MiR-9a-5p regulates proliferation and migration of hepatic stellate cells under pressure through inhibition of Sirt1.

Abstract

To reveal the functions of microRNAs (miRNAs) with respect to hepatic stellate cells (HSCs) in response to portal hypertension. Primary rat HSCs were exposed to static water pressure (10 mmHg, 1 h) and the pressure-induced miRNA expression profile was detected by next-generation sequencing. Quantitative real-time polymerase chain reaction was used to verify the expression of miRNAs. A potential target of MiR-9a-5p was measured by a luciferase reporter assay and Western blot. CCK-8 assay and Transwell assay were used to detect the proliferation and migration of HSCs under pressure.
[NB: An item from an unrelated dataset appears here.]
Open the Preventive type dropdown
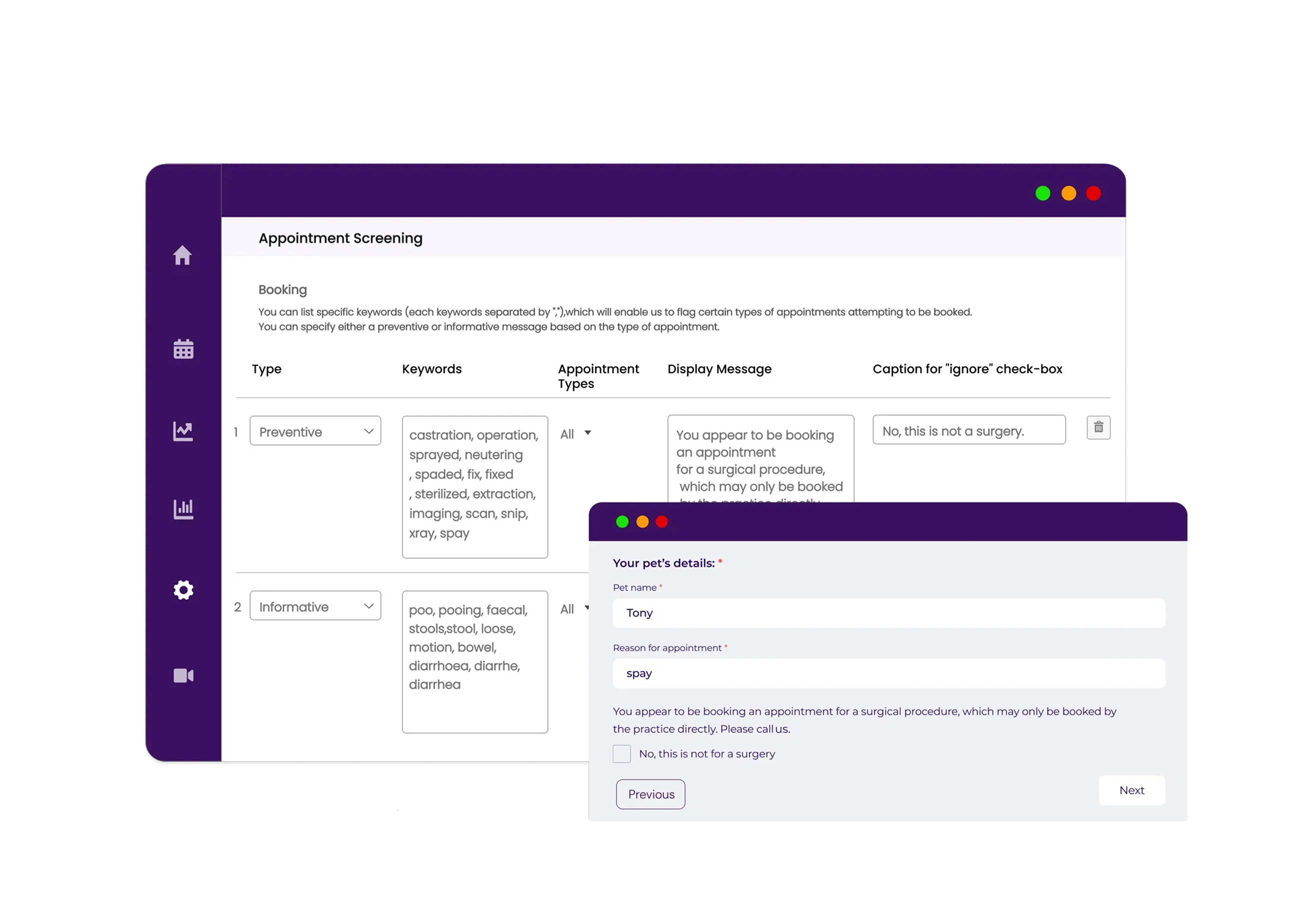 (315, 431)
According to the profile, the expression of miR-9a-5p was further confirmed to be significantly increased after pressure overload in HSCs (3.70 ± 0.61 vs 0.97 ± 0.15, P = 0.0226), which resulted in the proliferation, migration and activation of HSCs. In vivo, the up-regulation of miR-9a-5p (2.09 ± 0.91 vs 4.27 ± 1.74, P = 0.0025) and the down-regulation of Sirt1 (2.41 ± 0.51 vs 1.13 ± 0.11, P = 0.0006) were observed in rat fibrotic liver with portal hypertension. Sirt1 was a potential target gene of miR-9a-5p. Through restoring the expression of Sirt1 in miR-9a-5p transfected HSCs on pressure overload, we found that overexpression of Sirt1 could partially abrogate the miR-9a-5p mediated suppression of the proliferation, migration and activation of HSCs. Our results suggest that during liver fibrosis, portal hypertension may induce the proliferation, migration and activation of HSCs through the up-regulation of miR-9a-5p, which targets Sirt1.